Tensions were out of balance in the delf, and though the signs were subtle as yet, that might bode ill. One must know where the faults lay, for safety's sake.
"—well enough. A fool's gold is as good as that of the wise, while it lasts. If he wishes to pour it into this dark scrape, I will take my share."
Siggr. Auð throttled a growl. The jointer had rasped her patience wafer-thin this last month, now that they had come to covering the seats he had made; first, by disdaining the durability of leather for the richness of cloth. Who would they impress with such a display? They were far off the roads that carried trade, and the nearness of the sea would discourage casual visiting. She had won her point, yet he continued to argue with her over the hues, obstinately preferring a dark umber that would have gone well with the native basalt but appeared ugly as mud against the pale limestone Nordri had so beautifully set in place.

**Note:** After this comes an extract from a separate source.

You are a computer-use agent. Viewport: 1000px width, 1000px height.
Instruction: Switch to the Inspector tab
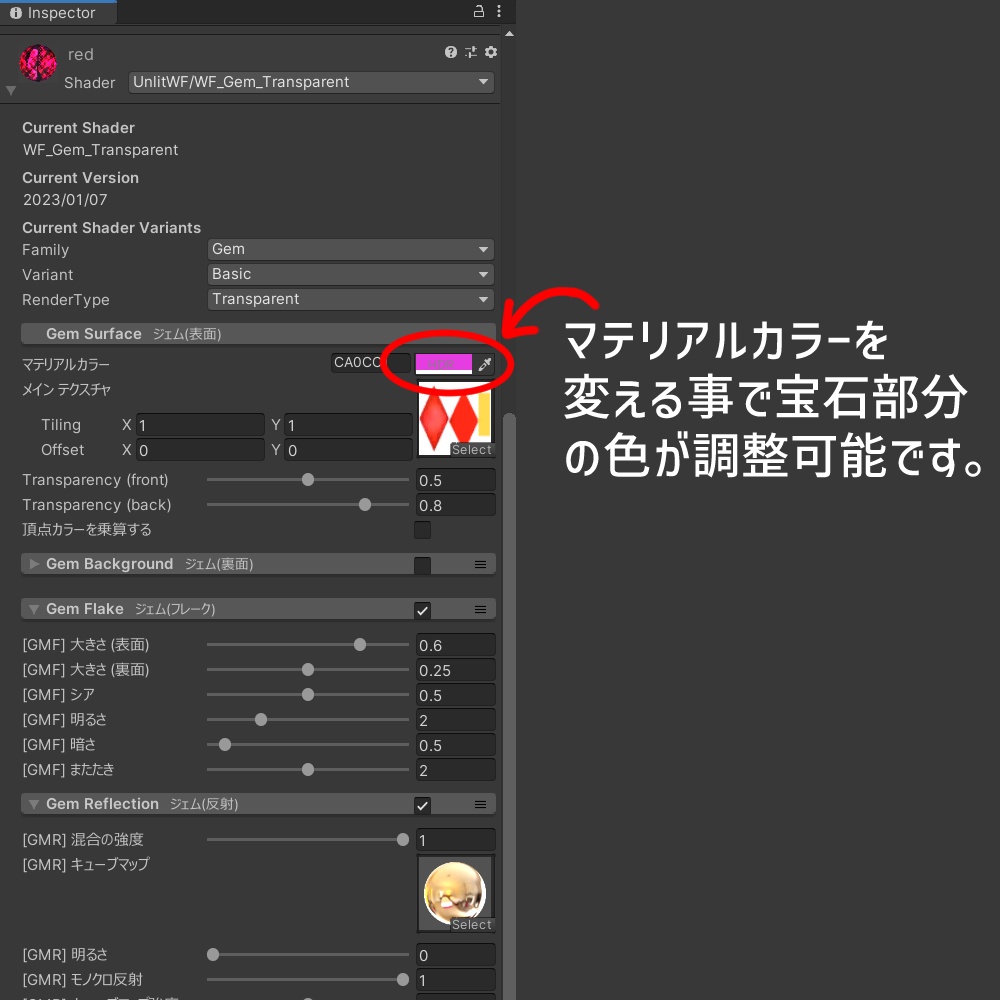pyautogui.click(x=55, y=13)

Sometimes she wondered whether Siggr took greater exception to her presence for propriety's sake, or because Veylin and Rekk—absorbed in their own crafts—would have given him a free hand. In either case, if it soured his mood so much, he ought to have made his disapproval plain and broke off the contract as soon as he saw her astride a pony beside him. If he had any grit, he would have; but no—Siggr was one who thought wagging his beard in confidence made him Khazâd. Veylin was a fool, was he? Not such a fool as to murmur in corridors what he would not say to one's face.

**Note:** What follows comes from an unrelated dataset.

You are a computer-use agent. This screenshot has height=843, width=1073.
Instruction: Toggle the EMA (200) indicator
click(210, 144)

"You, at least, are getting a set fee." This was Hodr. What was he doing here, among the workshops, at this time of day? He should be two levels beneath the kitchen, delving the ale cellar. "I am on shares. Such tales they told, of what came from this mine: copper in abundance, they assured me! I would not mind sweating through this thrawn stuff if there was a gleam in it somewhere."
"There is not?"
Auð had been quiet, the better to listen; now she grew still as the stone around her. Discontent was as common in a mansion as cracks in its walls, yet while even the smallest flaw bore watching to see that it did not spread, some faults were more alarming than others. Siggr and Hodr were ultimately of little account: the jointer would return to the mansion as soon as his commission was completed, and strong backs to shift rock were plentiful and easily replaced. This more discreet voice, though: this was Skani, her cousin's prentice.

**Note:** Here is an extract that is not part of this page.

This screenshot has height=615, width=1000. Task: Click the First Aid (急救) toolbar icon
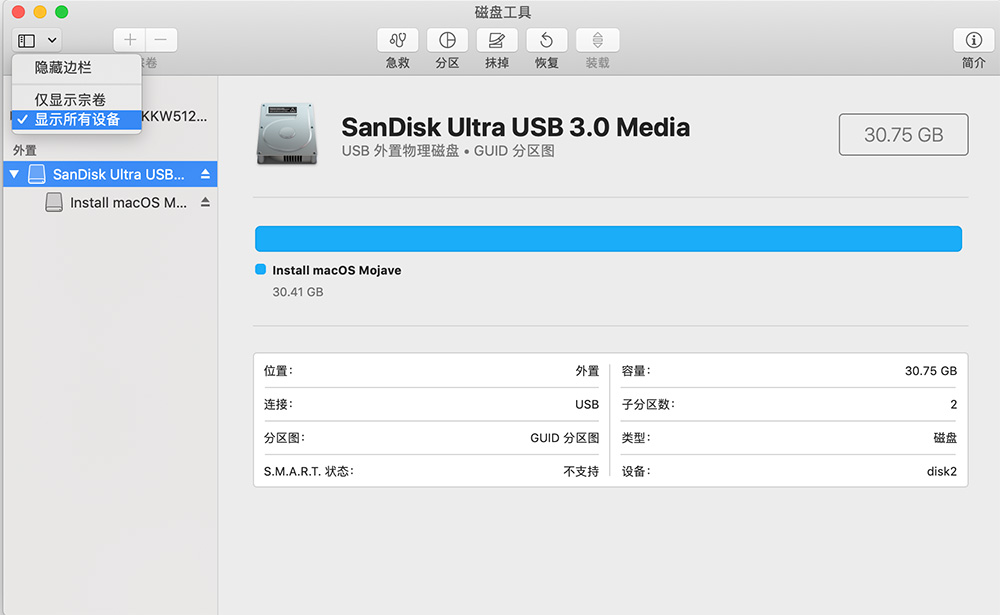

"Not that I have seen," Hodr scoffed. "Well, a little on this level, where Aðal's workshop lies, but nowhere near what I was led to expect. Nothing at all from the cutting of those cavernous storerooms. The stone down there is barren, black and vicious as an orc's heart. A waste of good labor, if you ask me. What is here that will ever fill those vaults?"
"You have seen no cinnabar? No opal?"
Glad for her slippers, silent on the granite paving, Auð backed discreetly away. Her errand could wait.
Why should Skani, who delighted in iron, ask after cinnabar and opal, save that those were the most valuable products that came from this place? Yet a prentice would get no share in such things—not even Thyrð, Veylin's own. Skani's master, though . . . . Vitnir would have an interest in what this delf produced, as Veylin's heir if not as an ironmaster. If he wished to know its prospects, of course, he ought to ask Veylin. Why should he set Skani to gossiping with malcontents?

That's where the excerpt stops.